WAT WORDT GEVRAAGD ▸ Schrijf de regels van de regel met "You are a computer-use" tot en met de regel met "Click 'decrypt and save file: main.node' text" letterlijk over, en alleen die regels.

GEGEVEN RECORDS ▸
※ ※ ※

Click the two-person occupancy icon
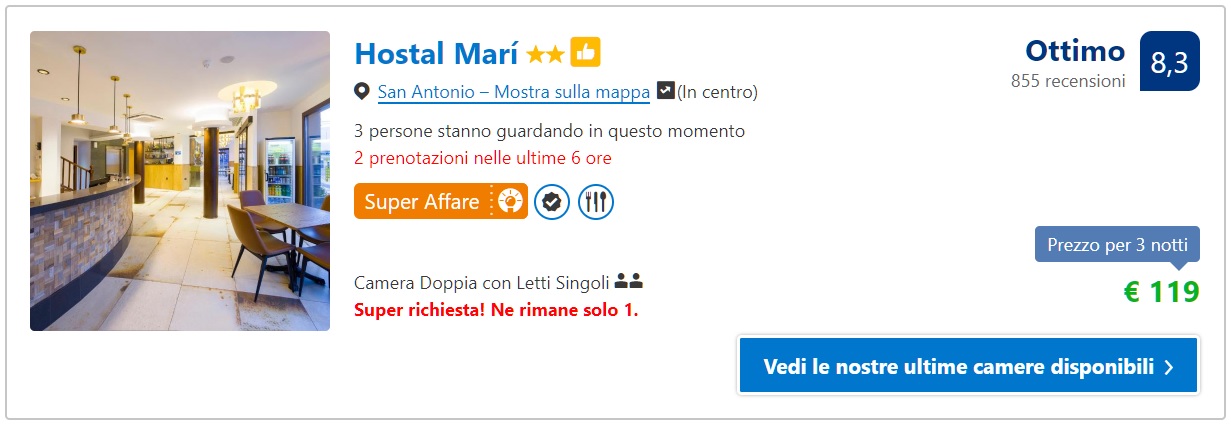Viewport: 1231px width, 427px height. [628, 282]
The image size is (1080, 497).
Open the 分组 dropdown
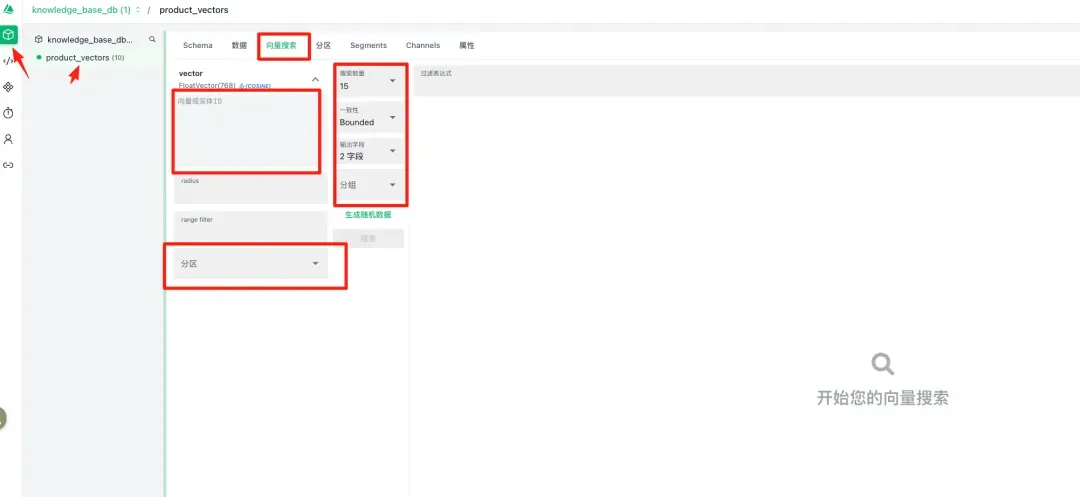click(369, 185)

※ ※ ※

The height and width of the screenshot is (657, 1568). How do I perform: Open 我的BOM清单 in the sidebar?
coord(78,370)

※ ※ ※

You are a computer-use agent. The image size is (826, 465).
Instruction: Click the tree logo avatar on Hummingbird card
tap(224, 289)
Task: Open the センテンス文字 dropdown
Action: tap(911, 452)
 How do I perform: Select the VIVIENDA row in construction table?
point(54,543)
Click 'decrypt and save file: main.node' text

※ ※ ※

UITGEWERKT ANTWOORD ▸
You are a computer-use agent. The image size is (826, 465).
Instruction: Click the tree logo avatar on Hummingbird card
tap(224, 289)
Task: Open the センテンス文字 dropdown
Action: tap(911, 452)
 How do I perform: Select the VIVIENDA row in construction table?
point(54,543)
Click 'decrypt and save file: main.node' text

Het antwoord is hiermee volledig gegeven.